Call of the Valley is a collaborative studio album by Hariprasad Chaurasia, Brij Bhushan Kabra, and Shivkumar Sharma, recorded and released in 1968 on the label His Master's Voice. Conceived as a suite, the instrumental album follows a day in the life of an Indian shepherd from Kashmir, using ragas associated with various times of the day to advance the dramatic narrative. Brij Bhushan Kabra plays slide guitar, Shivkumar Sharma plays the santoor, and Hariprasad Chaurasia plays the flute and bansuri, with tabla played by Manikrao Popatkar. The atmospheric music is traditional, but the innovative use of guitar and flute make the sound more suitable for Western audiences. Most of the artists were about 30 at the time of recording.

Call of the Valley helped to introduce Indian music to Western ears and became the best selling Indian music album worldwide, becoming a milestone in world music. The artists became well known after the album's release. Beatles Paul McCartney and George Harrison, Byrds members David Crosby and Roger McGuinn, and Bob Dylan are fans of the album.
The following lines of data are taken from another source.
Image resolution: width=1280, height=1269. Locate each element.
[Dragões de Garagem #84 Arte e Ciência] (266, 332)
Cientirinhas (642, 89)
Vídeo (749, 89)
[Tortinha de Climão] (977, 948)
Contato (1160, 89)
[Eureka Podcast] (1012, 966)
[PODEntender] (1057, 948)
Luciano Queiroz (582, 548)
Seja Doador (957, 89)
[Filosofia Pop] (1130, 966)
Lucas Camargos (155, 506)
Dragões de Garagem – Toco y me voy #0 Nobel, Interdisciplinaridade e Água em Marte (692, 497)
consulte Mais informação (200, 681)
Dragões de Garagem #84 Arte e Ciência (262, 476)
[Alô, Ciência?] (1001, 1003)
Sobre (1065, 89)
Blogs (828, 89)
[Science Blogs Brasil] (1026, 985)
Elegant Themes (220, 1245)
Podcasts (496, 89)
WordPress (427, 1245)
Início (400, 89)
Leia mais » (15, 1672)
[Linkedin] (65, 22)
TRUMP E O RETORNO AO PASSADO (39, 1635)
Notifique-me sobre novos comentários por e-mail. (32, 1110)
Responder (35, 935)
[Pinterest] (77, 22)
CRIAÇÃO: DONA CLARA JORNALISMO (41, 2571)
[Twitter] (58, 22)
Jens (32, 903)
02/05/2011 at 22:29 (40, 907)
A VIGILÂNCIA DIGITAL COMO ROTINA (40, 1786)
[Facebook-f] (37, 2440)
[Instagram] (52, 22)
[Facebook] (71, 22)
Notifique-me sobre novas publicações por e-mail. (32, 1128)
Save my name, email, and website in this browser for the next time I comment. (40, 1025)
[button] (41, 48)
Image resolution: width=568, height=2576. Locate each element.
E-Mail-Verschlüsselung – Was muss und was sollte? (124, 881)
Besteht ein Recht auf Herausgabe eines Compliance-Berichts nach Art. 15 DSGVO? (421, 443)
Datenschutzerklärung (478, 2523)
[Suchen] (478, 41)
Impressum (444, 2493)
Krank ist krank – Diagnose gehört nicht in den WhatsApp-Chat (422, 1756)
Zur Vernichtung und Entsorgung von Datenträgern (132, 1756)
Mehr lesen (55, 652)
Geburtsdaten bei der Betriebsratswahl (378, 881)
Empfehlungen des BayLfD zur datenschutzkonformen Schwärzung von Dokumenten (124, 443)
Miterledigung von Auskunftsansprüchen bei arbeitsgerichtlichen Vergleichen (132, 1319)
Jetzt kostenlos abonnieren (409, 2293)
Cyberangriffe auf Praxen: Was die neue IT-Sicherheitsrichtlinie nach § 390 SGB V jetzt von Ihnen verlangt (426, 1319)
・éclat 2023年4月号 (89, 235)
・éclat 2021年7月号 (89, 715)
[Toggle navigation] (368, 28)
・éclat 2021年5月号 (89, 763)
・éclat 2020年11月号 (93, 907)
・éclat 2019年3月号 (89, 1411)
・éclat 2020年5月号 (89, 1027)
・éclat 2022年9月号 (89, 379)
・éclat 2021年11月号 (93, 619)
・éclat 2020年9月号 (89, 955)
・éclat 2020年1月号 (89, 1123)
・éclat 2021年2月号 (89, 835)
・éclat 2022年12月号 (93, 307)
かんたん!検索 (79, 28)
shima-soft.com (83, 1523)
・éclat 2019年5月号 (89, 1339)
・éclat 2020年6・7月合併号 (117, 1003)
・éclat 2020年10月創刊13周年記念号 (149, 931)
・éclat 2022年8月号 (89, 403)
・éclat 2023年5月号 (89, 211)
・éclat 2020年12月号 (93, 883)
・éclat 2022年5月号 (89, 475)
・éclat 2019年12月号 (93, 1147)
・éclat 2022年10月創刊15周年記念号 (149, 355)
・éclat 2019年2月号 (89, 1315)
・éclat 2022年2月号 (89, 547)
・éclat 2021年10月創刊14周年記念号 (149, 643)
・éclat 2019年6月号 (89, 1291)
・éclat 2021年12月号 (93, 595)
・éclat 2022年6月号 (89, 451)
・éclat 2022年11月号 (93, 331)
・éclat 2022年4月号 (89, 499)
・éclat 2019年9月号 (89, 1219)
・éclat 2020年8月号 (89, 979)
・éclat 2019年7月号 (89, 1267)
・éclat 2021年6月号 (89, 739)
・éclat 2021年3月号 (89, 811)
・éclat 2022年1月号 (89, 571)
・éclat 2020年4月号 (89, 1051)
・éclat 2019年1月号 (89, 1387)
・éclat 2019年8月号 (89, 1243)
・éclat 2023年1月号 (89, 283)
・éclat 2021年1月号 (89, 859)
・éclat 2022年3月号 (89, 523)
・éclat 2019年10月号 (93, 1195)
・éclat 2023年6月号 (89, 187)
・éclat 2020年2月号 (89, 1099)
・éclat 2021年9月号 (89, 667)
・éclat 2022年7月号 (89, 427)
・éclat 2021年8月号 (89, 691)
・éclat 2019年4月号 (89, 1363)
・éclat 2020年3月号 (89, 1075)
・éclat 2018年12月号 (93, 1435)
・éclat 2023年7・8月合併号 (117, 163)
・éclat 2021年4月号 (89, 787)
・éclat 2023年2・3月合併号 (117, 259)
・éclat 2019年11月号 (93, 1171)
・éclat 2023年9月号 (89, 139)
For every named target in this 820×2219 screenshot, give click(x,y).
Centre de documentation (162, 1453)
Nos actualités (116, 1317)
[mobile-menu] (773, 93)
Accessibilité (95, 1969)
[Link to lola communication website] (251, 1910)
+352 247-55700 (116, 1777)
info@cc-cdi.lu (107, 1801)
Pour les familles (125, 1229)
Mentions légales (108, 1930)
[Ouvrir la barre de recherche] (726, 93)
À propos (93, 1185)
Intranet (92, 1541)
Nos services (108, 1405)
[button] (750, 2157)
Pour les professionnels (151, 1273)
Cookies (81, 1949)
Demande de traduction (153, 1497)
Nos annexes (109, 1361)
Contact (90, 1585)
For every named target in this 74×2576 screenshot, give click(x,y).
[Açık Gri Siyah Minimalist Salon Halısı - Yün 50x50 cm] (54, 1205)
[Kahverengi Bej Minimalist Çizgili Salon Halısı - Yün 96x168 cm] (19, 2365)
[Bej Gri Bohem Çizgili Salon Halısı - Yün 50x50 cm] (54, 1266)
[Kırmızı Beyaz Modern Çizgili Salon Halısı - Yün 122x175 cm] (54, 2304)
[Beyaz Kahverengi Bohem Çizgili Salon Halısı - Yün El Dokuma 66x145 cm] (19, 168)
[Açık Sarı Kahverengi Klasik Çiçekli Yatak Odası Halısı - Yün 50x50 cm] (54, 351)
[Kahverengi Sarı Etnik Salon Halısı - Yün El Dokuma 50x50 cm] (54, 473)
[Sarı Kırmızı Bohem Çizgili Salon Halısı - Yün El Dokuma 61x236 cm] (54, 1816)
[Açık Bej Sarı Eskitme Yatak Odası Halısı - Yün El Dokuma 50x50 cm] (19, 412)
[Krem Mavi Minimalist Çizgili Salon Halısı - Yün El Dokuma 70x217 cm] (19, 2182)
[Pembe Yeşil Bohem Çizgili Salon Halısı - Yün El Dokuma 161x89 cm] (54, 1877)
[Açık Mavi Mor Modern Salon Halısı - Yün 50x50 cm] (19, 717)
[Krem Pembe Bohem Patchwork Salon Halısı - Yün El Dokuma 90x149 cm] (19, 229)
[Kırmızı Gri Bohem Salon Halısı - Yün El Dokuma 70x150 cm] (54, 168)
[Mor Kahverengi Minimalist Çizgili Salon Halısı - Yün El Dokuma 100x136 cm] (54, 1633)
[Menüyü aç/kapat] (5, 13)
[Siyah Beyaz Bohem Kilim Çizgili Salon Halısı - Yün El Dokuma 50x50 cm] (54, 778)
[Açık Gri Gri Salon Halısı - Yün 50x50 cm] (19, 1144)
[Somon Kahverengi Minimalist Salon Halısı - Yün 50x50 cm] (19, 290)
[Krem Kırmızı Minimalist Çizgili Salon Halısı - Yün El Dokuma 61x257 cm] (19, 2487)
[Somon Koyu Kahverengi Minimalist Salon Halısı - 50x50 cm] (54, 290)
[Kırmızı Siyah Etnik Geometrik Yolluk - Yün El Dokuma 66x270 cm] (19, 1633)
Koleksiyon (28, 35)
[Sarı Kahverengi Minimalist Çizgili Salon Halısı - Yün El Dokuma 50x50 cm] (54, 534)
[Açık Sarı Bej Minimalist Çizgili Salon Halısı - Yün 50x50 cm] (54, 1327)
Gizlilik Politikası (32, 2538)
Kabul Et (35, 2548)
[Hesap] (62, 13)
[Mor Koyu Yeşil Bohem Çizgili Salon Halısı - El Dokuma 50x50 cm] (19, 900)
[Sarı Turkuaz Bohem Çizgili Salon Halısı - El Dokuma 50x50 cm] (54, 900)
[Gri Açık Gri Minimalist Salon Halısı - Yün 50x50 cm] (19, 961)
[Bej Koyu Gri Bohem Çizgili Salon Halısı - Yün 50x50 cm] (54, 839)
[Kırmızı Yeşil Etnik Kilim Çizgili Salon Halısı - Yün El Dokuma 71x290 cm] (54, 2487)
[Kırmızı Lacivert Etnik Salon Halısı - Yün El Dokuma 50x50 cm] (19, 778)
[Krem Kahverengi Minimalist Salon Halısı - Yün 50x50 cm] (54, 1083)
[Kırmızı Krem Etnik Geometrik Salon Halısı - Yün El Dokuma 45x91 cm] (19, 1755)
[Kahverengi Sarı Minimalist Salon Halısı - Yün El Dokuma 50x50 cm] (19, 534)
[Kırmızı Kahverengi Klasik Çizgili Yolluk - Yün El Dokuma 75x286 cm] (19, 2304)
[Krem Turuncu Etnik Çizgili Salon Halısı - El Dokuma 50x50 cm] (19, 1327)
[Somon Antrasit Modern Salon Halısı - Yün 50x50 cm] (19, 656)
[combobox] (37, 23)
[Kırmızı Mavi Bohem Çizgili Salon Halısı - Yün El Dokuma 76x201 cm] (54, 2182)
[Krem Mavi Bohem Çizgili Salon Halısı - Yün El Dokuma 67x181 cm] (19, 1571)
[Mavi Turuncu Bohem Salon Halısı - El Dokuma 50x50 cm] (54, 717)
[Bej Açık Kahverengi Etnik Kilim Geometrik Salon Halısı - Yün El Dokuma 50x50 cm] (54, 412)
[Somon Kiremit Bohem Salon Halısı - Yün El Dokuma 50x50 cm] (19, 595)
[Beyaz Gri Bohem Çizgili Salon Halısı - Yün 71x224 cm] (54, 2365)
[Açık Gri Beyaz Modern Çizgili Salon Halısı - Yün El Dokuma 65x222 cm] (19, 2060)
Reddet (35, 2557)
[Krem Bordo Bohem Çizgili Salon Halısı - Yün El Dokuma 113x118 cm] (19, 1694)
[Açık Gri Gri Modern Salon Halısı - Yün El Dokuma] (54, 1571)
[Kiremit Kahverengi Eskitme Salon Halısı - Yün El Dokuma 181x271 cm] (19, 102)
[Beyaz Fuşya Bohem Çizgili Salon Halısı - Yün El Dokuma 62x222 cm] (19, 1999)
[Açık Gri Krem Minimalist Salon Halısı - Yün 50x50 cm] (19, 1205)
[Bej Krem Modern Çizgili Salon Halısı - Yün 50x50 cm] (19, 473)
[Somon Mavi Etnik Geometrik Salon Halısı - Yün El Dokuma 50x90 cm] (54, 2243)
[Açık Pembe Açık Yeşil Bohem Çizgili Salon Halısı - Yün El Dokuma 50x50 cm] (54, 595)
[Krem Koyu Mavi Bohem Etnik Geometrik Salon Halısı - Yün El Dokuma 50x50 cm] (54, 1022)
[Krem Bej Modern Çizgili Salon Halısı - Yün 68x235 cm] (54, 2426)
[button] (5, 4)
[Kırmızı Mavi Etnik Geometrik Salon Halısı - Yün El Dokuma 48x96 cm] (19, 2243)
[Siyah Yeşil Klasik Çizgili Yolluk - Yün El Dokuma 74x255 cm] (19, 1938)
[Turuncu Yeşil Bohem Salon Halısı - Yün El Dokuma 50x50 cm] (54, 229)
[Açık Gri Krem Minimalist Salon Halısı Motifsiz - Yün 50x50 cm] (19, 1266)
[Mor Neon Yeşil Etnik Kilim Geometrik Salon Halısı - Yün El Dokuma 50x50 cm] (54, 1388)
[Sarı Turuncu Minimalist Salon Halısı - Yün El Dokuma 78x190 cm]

AllMusic reviewer Ken Hunt advises that "If the newcomer buys only one Indian classical recording, it should be "Call of the Valley"." It is listed in the book 1001 Albums You Must Hear Before You Die.

Professional ratings
Review scores
| Source | Rating |
| Allmusic | Star |

== Track listing ==

1. Ahir Bhairav/Nat Bhairav - 12:35
2. Rag Piloo - 07:58
3. Bhoop - 06:16
4. Rag Des - 06:09
5. Rag Pahadi - 06:48
The remastered edition on hEMIsphere has three bonus tracks.